*Problem requirements*
The stretch from the line with "Plaine des sports" through the line with "Track Your Order (28, 2426)" in the records below: write it out exactly, and nothing else.

*Records to process*
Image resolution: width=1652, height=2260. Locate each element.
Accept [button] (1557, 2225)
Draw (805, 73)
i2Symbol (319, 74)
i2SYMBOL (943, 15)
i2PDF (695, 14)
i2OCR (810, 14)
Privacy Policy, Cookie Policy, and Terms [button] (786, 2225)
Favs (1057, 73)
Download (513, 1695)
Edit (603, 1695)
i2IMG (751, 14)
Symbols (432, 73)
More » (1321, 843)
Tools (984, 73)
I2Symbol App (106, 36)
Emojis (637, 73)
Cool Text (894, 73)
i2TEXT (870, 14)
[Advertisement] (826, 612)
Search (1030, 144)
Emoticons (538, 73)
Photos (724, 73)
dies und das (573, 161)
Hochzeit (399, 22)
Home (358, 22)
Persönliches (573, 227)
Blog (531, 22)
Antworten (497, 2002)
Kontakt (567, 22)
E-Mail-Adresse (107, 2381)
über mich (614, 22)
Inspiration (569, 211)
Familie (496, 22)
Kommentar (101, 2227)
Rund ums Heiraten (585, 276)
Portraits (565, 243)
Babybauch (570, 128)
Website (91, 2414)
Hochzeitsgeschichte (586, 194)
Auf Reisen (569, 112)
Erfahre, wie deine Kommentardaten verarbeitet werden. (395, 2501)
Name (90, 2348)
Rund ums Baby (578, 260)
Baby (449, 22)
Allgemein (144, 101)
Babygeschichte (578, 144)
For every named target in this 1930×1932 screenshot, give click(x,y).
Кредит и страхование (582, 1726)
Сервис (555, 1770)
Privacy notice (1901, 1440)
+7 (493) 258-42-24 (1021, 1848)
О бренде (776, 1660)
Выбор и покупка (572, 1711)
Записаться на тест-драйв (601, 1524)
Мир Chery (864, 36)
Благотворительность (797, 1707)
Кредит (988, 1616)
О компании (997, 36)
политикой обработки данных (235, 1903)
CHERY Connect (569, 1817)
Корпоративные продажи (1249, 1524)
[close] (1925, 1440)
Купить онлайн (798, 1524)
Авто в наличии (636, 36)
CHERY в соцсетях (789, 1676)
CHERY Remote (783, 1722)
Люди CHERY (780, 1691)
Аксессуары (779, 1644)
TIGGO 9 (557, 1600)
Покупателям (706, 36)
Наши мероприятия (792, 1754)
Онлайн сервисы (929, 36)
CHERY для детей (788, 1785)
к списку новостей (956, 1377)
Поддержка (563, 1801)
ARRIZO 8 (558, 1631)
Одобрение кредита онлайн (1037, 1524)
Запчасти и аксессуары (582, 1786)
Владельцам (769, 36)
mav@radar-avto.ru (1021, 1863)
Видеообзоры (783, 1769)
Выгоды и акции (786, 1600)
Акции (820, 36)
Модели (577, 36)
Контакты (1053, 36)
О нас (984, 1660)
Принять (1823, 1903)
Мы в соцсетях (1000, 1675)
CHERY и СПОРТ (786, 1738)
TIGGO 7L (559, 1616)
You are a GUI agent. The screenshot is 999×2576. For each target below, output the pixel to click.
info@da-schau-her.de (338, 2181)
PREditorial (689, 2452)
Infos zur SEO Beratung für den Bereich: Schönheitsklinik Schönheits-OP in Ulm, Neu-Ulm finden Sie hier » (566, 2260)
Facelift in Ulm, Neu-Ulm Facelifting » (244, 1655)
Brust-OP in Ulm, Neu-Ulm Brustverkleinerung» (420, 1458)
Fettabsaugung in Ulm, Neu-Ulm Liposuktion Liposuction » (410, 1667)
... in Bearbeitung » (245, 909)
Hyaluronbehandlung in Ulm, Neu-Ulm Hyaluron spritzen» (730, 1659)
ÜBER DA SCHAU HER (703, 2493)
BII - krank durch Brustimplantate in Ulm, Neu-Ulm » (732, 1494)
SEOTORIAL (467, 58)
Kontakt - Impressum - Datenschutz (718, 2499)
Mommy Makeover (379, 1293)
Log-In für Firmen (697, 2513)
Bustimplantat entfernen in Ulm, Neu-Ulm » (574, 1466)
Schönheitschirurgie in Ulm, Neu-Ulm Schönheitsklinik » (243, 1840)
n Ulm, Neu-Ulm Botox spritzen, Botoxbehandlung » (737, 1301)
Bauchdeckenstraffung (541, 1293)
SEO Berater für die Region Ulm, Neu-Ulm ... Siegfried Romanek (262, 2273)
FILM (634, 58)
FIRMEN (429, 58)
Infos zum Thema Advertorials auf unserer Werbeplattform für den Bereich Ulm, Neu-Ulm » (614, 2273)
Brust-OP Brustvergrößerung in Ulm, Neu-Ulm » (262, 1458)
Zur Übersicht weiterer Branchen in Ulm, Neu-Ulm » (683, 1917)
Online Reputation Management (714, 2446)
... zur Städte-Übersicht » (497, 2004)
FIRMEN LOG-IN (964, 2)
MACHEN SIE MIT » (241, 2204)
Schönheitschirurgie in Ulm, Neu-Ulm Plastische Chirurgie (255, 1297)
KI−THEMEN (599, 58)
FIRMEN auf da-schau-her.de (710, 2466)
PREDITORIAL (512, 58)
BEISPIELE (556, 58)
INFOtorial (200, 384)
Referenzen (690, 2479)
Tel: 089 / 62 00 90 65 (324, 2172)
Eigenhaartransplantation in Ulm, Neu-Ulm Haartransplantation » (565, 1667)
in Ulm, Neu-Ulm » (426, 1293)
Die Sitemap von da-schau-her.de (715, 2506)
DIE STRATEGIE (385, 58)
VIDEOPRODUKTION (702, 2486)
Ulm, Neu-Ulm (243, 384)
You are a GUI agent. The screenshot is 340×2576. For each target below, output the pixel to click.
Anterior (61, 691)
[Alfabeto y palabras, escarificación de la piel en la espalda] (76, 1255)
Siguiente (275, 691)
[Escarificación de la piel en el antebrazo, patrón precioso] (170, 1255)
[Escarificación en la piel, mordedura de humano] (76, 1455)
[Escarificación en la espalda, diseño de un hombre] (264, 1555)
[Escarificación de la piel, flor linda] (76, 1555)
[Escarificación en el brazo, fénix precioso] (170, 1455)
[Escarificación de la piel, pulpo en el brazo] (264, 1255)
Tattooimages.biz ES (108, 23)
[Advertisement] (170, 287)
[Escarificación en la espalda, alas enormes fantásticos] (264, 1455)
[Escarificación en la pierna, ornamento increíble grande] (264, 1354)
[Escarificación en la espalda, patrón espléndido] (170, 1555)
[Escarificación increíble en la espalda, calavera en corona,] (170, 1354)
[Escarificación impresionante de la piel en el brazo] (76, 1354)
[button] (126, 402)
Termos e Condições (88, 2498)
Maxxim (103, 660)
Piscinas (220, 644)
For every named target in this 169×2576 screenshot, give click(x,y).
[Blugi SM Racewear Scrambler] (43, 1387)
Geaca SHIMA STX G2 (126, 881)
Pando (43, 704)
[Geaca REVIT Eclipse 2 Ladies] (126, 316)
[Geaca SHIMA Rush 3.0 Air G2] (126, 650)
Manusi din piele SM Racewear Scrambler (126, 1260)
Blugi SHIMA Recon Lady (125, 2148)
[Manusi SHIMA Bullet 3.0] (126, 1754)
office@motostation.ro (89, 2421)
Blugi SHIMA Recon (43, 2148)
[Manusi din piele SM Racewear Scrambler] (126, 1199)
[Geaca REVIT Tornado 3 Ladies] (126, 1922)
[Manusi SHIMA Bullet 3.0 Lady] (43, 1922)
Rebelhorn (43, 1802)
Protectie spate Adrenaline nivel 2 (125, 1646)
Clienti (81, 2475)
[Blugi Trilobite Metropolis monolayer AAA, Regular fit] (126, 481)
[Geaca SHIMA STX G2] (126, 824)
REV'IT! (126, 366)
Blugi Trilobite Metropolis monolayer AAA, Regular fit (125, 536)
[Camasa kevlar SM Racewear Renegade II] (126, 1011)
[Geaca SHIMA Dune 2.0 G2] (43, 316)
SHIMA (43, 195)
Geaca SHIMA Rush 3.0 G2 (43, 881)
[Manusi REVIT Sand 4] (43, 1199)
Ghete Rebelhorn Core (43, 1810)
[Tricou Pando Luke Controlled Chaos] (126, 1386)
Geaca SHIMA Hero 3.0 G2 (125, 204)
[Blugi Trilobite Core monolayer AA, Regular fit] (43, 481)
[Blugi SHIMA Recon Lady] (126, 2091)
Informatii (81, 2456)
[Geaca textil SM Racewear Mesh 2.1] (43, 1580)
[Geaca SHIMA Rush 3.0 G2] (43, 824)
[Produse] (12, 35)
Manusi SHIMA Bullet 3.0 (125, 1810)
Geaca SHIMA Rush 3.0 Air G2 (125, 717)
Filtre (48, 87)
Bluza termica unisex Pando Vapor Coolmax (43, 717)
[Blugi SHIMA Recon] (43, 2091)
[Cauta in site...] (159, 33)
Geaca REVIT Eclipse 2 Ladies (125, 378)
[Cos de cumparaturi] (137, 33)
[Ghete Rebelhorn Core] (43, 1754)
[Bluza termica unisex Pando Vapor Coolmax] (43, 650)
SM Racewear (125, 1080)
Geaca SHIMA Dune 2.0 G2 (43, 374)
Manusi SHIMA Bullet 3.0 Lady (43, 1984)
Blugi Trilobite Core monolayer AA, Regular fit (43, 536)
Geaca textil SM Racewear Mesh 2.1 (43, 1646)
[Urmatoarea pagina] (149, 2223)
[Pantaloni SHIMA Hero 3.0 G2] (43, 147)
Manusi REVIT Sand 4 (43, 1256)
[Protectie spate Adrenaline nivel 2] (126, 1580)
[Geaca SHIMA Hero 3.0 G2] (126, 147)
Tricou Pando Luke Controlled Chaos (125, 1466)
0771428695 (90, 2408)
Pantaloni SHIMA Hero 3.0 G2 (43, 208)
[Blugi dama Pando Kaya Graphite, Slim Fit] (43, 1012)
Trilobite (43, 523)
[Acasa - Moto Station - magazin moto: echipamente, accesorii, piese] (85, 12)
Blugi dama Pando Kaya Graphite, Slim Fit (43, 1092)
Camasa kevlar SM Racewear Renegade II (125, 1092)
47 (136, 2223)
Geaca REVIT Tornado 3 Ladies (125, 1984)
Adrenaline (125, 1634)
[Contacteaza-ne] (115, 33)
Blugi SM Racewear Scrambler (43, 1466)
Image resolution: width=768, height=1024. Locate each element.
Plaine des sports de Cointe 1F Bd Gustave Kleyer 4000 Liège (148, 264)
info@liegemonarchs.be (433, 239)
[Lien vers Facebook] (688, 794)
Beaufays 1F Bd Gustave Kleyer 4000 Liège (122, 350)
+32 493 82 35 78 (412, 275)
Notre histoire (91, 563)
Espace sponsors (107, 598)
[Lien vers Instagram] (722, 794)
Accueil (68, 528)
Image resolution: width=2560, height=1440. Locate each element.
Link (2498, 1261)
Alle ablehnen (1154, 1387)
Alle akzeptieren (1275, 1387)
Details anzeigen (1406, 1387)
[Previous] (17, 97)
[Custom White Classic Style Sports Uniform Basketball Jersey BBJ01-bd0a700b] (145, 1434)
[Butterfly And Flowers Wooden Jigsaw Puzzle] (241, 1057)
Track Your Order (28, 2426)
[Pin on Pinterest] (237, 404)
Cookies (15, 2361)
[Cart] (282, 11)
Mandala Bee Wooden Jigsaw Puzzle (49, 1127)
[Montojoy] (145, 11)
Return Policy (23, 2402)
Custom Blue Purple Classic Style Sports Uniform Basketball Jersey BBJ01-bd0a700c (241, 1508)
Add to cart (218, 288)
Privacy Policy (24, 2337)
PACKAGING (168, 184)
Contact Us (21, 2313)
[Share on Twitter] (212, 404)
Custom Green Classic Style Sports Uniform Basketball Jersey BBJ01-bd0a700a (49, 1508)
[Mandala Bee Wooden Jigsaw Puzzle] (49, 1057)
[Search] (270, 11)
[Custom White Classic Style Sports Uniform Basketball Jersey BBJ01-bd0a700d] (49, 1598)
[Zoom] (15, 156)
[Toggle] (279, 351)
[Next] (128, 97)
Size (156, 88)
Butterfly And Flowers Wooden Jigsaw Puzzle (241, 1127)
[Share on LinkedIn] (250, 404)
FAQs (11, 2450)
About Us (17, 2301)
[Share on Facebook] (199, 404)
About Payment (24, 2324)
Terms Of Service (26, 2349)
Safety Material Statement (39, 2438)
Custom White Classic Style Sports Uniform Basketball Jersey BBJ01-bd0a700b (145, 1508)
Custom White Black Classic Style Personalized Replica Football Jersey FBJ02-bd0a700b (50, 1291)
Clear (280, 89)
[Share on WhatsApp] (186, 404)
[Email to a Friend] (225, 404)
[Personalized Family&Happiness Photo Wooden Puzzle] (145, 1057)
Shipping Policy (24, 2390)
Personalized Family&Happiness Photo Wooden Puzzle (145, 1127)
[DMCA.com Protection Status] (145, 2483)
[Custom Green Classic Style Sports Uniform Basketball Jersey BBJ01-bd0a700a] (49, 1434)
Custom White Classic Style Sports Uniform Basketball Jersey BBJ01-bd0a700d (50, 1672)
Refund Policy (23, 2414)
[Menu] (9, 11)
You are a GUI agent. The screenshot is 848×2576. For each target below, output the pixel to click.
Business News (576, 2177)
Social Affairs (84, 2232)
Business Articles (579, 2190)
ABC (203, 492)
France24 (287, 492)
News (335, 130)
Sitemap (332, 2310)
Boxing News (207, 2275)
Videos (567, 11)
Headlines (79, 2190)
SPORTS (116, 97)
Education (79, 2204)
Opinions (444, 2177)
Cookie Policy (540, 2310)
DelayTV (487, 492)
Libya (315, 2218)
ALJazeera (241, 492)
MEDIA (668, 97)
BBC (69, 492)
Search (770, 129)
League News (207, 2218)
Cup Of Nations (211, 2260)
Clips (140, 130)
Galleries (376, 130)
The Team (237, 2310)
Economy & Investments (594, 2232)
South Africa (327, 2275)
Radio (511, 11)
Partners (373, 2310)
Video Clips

*Answer to the exercise*
Plaine des sports de Cointe 1F Bd Gustave Kleyer 4000 Liège (148, 264)
info@liegemonarchs.be (433, 239)
[Lien vers Facebook] (688, 794)
Beaufays 1F Bd Gustave Kleyer 4000 Liège (122, 350)
+32 493 82 35 78 (412, 275)
Notre histoire (91, 563)
Espace sponsors (107, 598)
[Lien vers Instagram] (722, 794)
Accueil (68, 528)
Image resolution: width=2560, height=1440. Locate each element.
Link (2498, 1261)
Alle ablehnen (1154, 1387)
Alle akzeptieren (1275, 1387)
Details anzeigen (1406, 1387)
[Previous] (17, 97)
[Custom White Classic Style Sports Uniform Basketball Jersey BBJ01-bd0a700b] (145, 1434)
[Butterfly And Flowers Wooden Jigsaw Puzzle] (241, 1057)
Track Your Order (28, 2426)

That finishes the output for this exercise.